PROBLEM
Your reproduction of the entries should be exact and should contain no pictures.

### SUPPLIED RECORDS

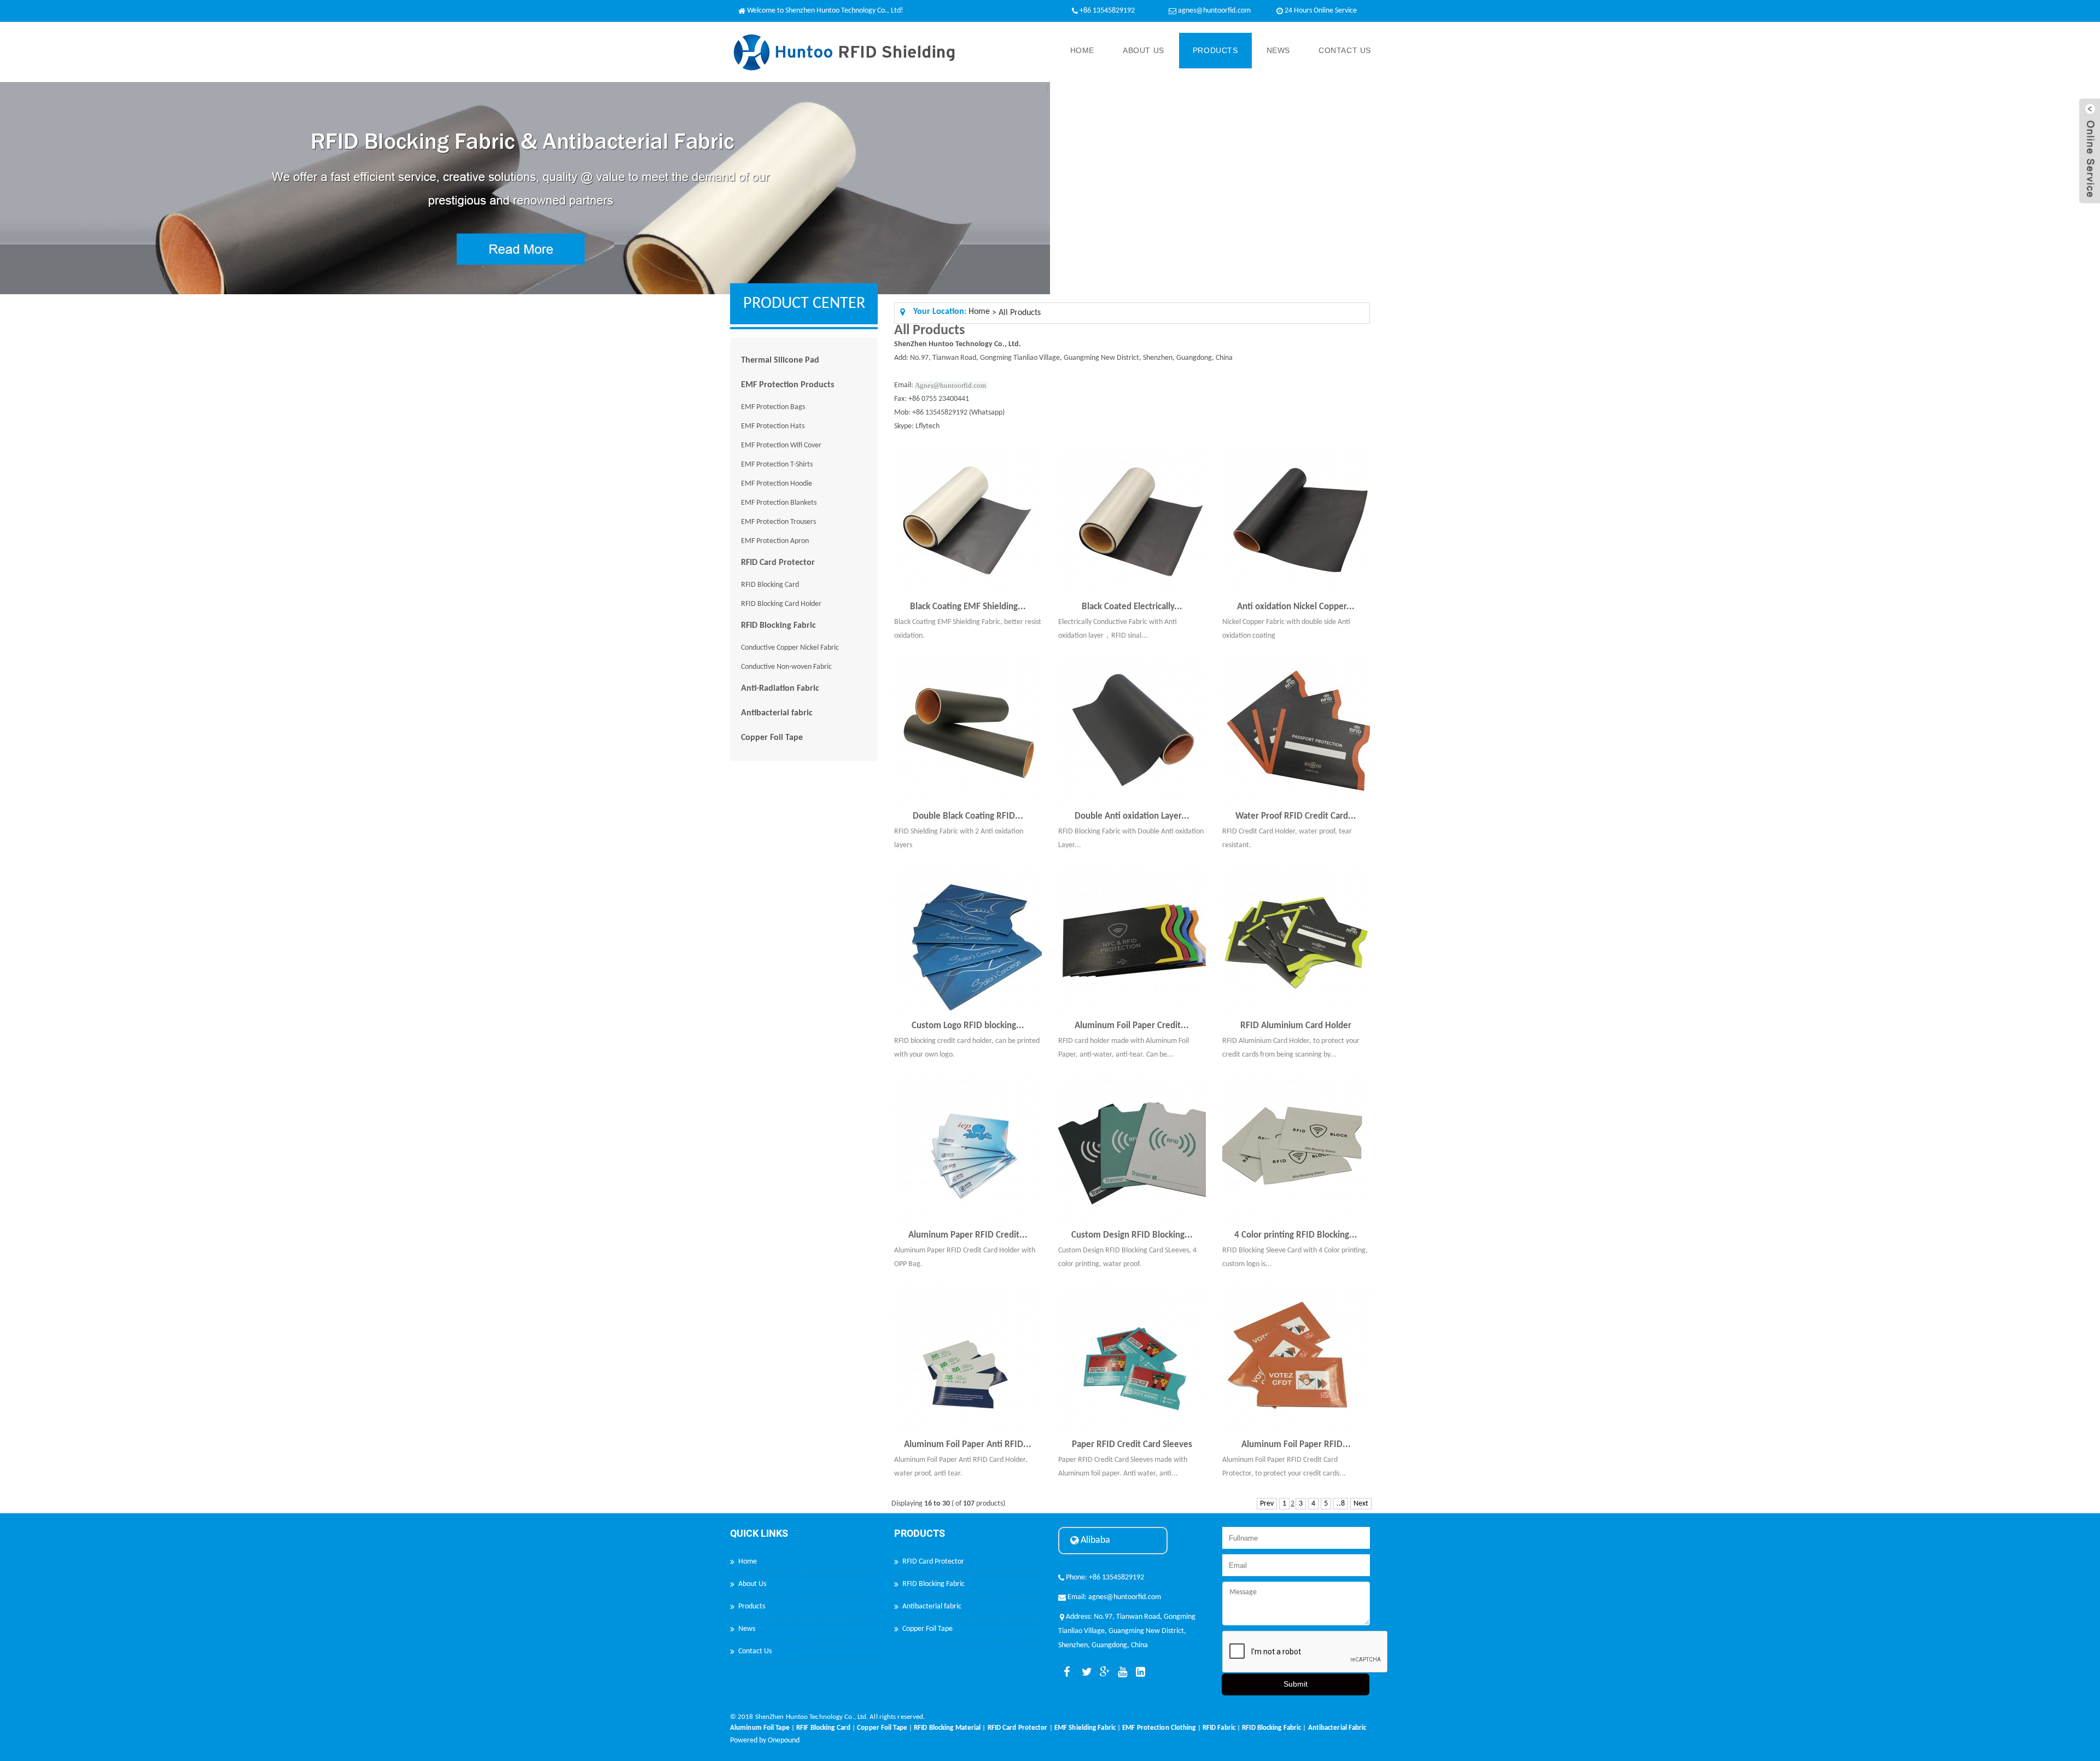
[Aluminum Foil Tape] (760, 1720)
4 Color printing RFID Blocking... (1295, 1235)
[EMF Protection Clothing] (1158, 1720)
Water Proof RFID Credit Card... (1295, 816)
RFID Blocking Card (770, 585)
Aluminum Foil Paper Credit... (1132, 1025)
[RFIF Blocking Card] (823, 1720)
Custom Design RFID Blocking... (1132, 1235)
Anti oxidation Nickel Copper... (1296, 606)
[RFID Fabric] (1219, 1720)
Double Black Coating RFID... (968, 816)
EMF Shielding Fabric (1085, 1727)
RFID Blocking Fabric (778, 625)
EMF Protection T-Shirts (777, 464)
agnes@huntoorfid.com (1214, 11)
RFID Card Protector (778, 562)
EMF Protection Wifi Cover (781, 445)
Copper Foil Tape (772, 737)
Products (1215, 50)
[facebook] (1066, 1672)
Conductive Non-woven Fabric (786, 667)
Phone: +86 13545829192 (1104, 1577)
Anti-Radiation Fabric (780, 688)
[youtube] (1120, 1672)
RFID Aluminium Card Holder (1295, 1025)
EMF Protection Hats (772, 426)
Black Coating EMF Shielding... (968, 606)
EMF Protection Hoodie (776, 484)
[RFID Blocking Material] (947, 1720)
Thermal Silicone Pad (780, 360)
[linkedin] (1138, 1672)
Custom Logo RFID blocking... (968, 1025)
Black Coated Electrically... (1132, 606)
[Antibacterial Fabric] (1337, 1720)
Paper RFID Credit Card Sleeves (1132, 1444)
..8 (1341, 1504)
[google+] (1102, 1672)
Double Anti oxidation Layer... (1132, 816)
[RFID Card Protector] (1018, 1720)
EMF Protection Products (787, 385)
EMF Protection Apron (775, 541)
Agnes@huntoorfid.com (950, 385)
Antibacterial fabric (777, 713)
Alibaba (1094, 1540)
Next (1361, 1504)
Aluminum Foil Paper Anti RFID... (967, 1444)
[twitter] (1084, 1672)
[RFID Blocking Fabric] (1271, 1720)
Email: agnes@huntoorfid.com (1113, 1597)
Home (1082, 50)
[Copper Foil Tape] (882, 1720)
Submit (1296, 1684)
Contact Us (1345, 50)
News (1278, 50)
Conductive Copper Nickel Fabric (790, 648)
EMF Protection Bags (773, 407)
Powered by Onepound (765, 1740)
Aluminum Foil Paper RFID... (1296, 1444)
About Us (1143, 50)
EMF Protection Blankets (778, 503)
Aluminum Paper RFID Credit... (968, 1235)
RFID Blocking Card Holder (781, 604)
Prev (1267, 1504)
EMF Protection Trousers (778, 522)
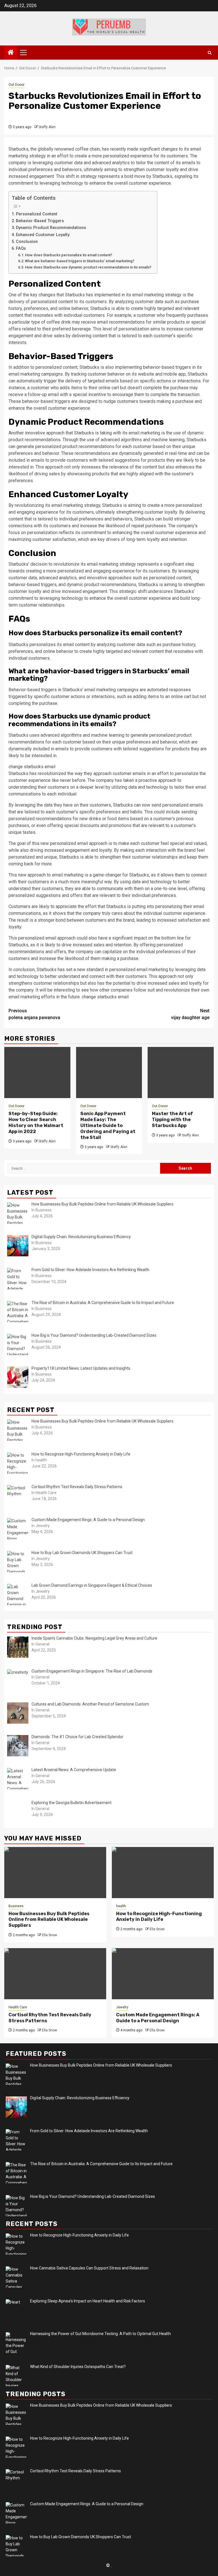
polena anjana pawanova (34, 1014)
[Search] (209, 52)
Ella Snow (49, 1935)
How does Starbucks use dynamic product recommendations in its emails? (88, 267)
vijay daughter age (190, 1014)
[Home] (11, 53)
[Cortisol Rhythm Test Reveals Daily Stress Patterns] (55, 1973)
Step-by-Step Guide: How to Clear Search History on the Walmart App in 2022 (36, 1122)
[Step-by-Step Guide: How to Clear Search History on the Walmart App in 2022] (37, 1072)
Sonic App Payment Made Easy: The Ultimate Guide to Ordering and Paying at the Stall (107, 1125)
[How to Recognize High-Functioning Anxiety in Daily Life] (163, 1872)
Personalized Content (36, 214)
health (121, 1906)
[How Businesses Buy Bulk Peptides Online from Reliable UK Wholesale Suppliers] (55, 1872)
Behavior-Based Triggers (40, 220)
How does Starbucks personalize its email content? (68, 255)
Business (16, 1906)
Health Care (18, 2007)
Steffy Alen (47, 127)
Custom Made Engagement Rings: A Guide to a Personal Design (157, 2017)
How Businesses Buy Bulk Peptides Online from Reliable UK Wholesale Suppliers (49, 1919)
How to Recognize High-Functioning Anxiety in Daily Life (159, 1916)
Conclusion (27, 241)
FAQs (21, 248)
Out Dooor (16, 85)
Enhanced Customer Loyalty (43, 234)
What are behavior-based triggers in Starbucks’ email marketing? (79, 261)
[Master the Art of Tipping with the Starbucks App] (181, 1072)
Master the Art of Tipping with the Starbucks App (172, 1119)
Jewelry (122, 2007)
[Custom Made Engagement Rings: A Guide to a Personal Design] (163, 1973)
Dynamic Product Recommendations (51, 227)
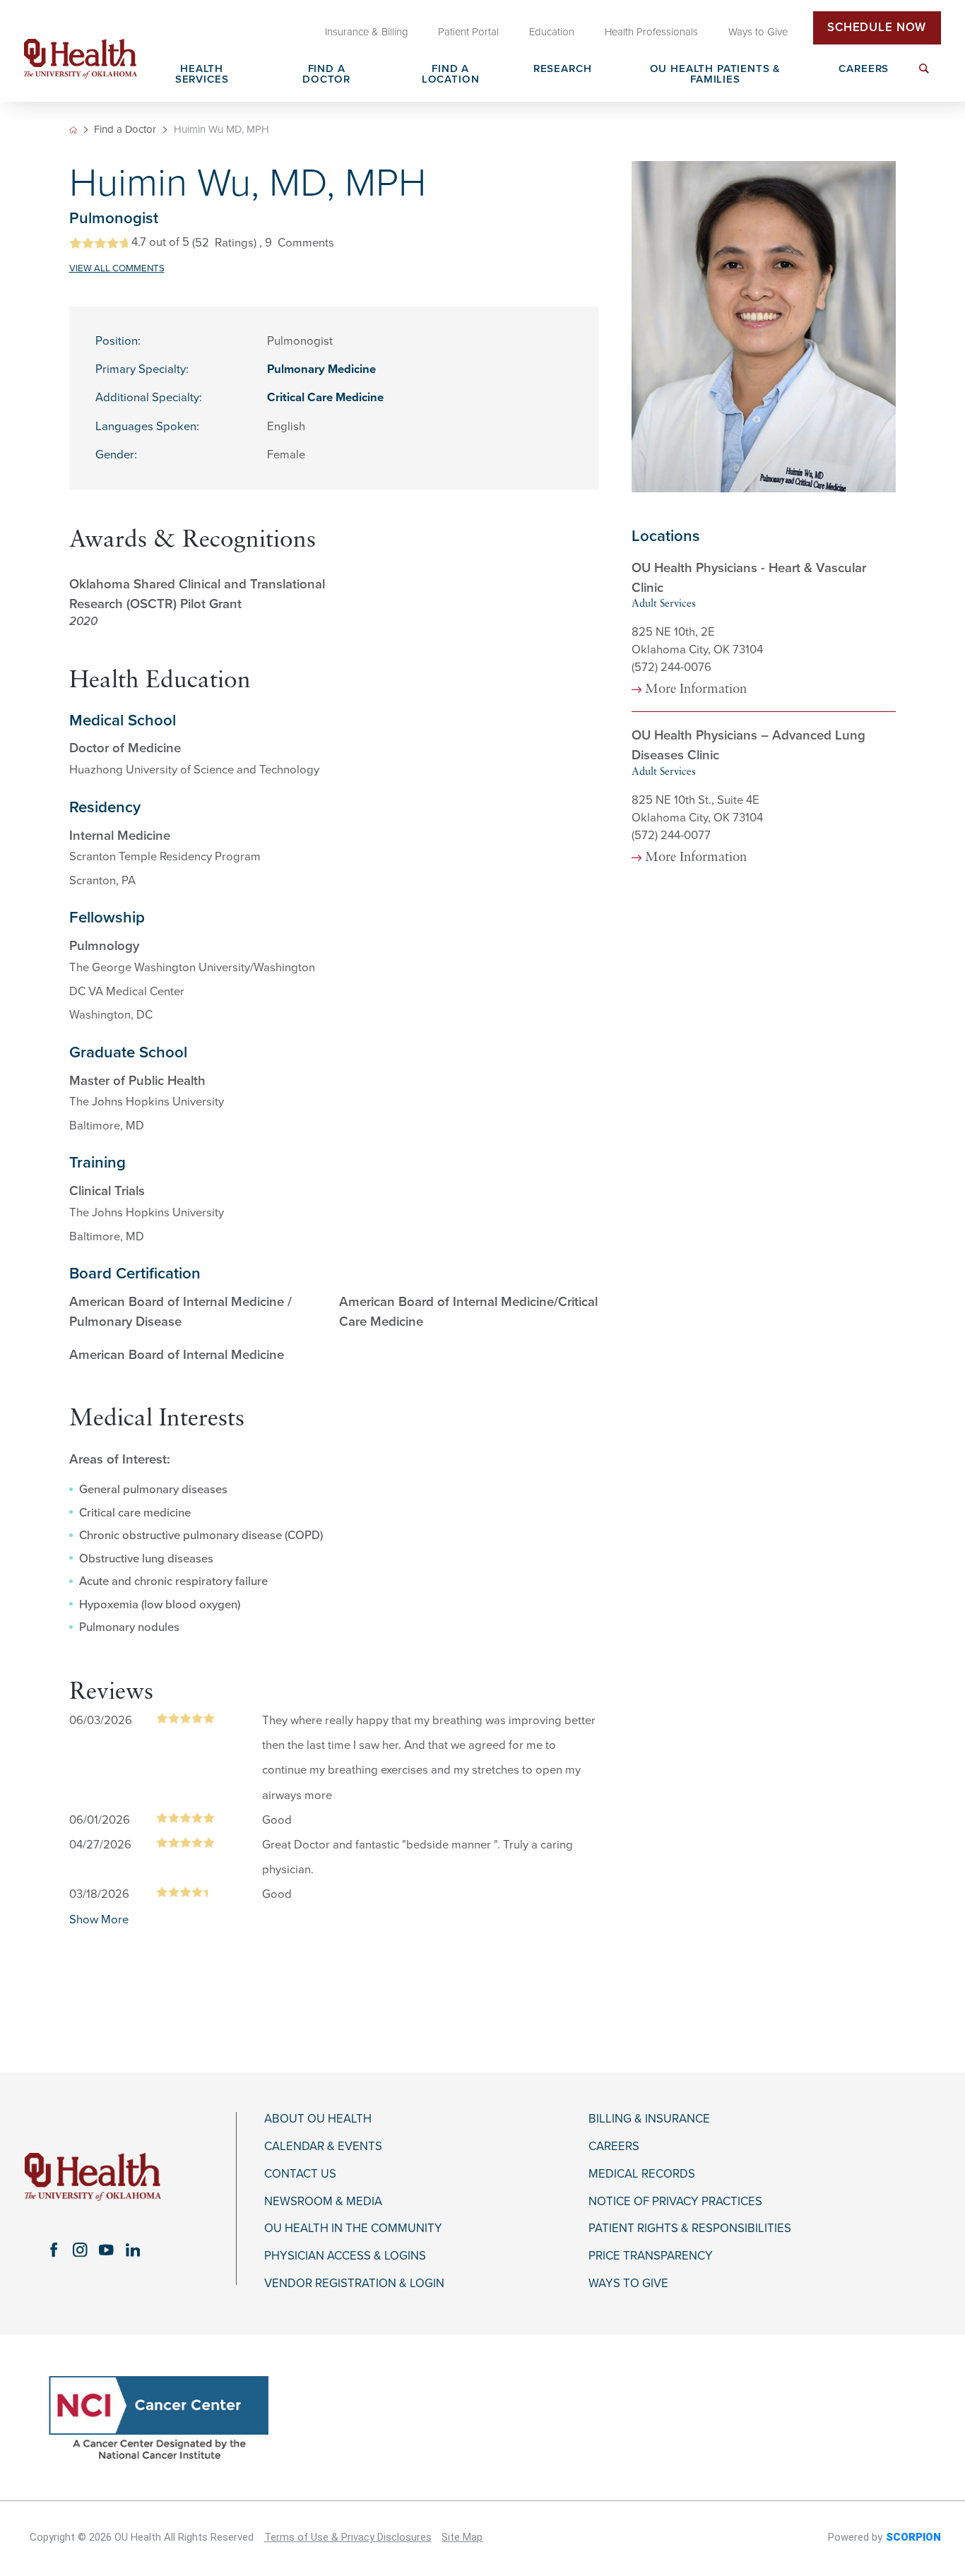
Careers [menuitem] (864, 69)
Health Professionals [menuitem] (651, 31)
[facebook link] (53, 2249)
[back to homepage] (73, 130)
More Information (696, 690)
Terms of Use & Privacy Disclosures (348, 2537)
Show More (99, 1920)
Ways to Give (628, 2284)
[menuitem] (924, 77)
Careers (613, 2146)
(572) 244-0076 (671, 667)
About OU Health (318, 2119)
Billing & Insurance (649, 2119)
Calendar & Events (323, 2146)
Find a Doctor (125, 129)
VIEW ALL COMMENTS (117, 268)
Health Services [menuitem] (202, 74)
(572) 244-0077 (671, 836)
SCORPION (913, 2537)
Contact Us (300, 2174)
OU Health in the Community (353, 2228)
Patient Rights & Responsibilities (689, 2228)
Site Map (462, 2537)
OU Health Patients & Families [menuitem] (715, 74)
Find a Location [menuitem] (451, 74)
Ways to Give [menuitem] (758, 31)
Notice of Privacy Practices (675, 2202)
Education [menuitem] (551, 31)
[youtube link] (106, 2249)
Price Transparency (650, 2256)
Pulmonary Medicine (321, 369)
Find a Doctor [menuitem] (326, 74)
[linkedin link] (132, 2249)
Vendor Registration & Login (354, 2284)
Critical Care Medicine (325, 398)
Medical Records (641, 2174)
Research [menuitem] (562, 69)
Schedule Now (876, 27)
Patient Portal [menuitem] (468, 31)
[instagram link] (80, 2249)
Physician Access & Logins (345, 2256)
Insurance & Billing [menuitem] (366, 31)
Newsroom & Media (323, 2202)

######

WRITTEN SOLUTION
[Aluminum Foil Tape] (760, 1720)
4 Color printing RFID Blocking... (1295, 1235)
[EMF Protection Clothing] (1158, 1720)
Water Proof RFID Credit Card... (1295, 816)
RFID Blocking Card (770, 585)
Aluminum Foil Paper Credit... (1132, 1025)
[RFIF Blocking Card] (823, 1720)
Custom Design RFID Blocking... (1132, 1235)
Anti oxidation Nickel Copper... (1296, 606)
[RFID Fabric] (1219, 1720)
Double Black Coating RFID... (968, 816)
EMF Shielding Fabric (1085, 1727)
RFID Blocking Fabric (778, 625)
EMF Protection T-Shirts (777, 464)
agnes@huntoorfid.com (1214, 11)
RFID Card Protector (778, 562)
EMF Protection Wifi Cover (781, 445)
Copper Foil Tape (772, 737)
Products (1215, 50)
[facebook] (1066, 1672)
Conductive Non-woven Fabric (786, 667)
Phone: +86 13545829192 (1104, 1577)
Anti-Radiation Fabric (780, 688)
[youtube] (1120, 1672)
RFID Aluminium Card Holder (1295, 1025)
EMF Protection Hats (772, 426)
Black Coating EMF Shielding... (968, 606)
EMF Protection Hoodie (776, 484)
[RFID Blocking Material] (947, 1720)
Thermal Silicone Pad (780, 360)
[linkedin] (1138, 1672)
Custom Logo RFID blocking... (968, 1025)
Black Coated Electrically... (1132, 606)
[Antibacterial Fabric] (1337, 1720)
Paper RFID Credit Card Sleeves (1132, 1444)
..8 (1341, 1504)
[google+] (1102, 1672)
Double Anti oxidation Layer... (1132, 816)
[RFID Card Protector] (1018, 1720)
EMF Protection Products (787, 385)
EMF Protection Apron (775, 541)
Agnes@huntoorfid.com (950, 385)
Antibacterial fabric (777, 713)
Alibaba (1094, 1540)
Next (1361, 1504)
Aluminum Foil Paper Anti RFID... (967, 1444)
[twitter] (1084, 1672)
[RFID Blocking Fabric] (1271, 1720)
Email: agnes@huntoorfid.com (1113, 1597)
Home (1082, 50)
[Copper Foil Tape] (882, 1720)
Submit (1296, 1684)
Contact Us (1345, 50)
News (1278, 50)
Conductive Copper Nickel Fabric (790, 648)
EMF Protection Bags (773, 407)
Powered by Onepound (765, 1740)
Aluminum Foil Paper RFID... (1296, 1444)
About Us (1143, 50)
EMF Protection Blankets (778, 503)
Aluminum Paper RFID Credit... (968, 1235)
RFID Blocking Card Holder (781, 604)
Prev (1267, 1504)
EMF Protection Trousers (778, 522)
polena anjana pawanova (34, 1014)
[Search] (209, 52)
Ella Snow (49, 1935)
How does Starbucks use dynamic product recommendations in its emails? (88, 267)
vijay daughter age (190, 1014)
[Home] (11, 53)
[Cortisol Rhythm Test Reveals Daily Stress Patterns] (55, 1973)
Step-by-Step Guide: How to Clear Search History on the Walmart App in 2022 (36, 1122)
[Step-by-Step Guide: How to Clear Search History on the Walmart App in 2022] (37, 1072)
Sonic App Payment Made Easy: The Ultimate Guide to Ordering and Paying at the Stall (107, 1125)
[How to Recognize High-Functioning Anxiety in Daily Life] (163, 1872)
Personalized Content (36, 214)
health (121, 1906)
[How Businesses Buy Bulk Peptides Online from Reliable UK Wholesale Suppliers] (55, 1872)
Behavior-Based Triggers (40, 220)
How does Starbucks personalize its email content? (68, 255)
Business (16, 1906)
Health Care (18, 2007)
Steffy Alen (47, 127)
Custom Made Engagement Rings: A Guide to a Personal Design (157, 2017)
How Businesses Buy Bulk Peptides Online from Reliable UK Wholesale Suppliers (49, 1919)
How to Recognize High-Functioning Anxiety in Daily Life (159, 1916)
Conclusion (27, 241)
FAQs (21, 248)
Out Dooor (16, 85)
Enhanced Customer Loyalty (43, 234)
What are behavior-based triggers in Starbucks’ email marketing? (79, 261)
[Master the Art of Tipping with the Starbucks App] (181, 1072)
Master the Art of Tipping with the Starbucks App (172, 1119)
Jewelry (122, 2007)
[Custom Made Engagement Rings: A Guide to a Personal Design] (163, 1973)
Dynamic Product Recommendations (51, 227)
Careers [menuitem] (864, 69)
Health Professionals [menuitem] (651, 31)
[facebook link] (53, 2249)
[back to homepage] (73, 130)
More Information (696, 690)
Terms of Use & Privacy Disclosures (348, 2537)
Show More (99, 1920)
Ways to Give (628, 2284)
[menuitem] (924, 77)
Careers (613, 2146)
(572) 244-0076 (671, 667)
About OU Health (318, 2119)
Billing & Insurance (649, 2119)
Calendar & Events (323, 2146)
Find a Doctor (125, 129)
VIEW ALL COMMENTS (117, 268)
Health Services [menuitem] (202, 74)
(572) 244-0077 (671, 836)
SCORPION (913, 2537)
Contact Us (300, 2174)
OU Health in the Community (353, 2228)
Patient Rights & Responsibilities (689, 2228)
Site Map (462, 2537)
OU Health Patients & Families [menuitem] (715, 74)
Find a Location [menuitem] (451, 74)
Ways to Give [menuitem] (758, 31)
Notice of Privacy Practices (675, 2202)
Education [menuitem] (551, 31)
[youtube link] (106, 2249)
Price Transparency (650, 2256)
Pulmonary Medicine (321, 369)
Find a Doctor [menuitem] (326, 74)
[linkedin link] (132, 2249)
Vendor Registration & Login (354, 2284)
Critical Care Medicine (325, 398)
Medical Records (641, 2174)
Research [menuitem] (562, 69)
Schedule Now (876, 27)
Patient Portal [menuitem] (468, 31)
[instagram link] (80, 2249)
Physician Access & Logins (345, 2256)
Insurance & Billing [menuitem] (366, 31)
Newsroom & Media (323, 2202)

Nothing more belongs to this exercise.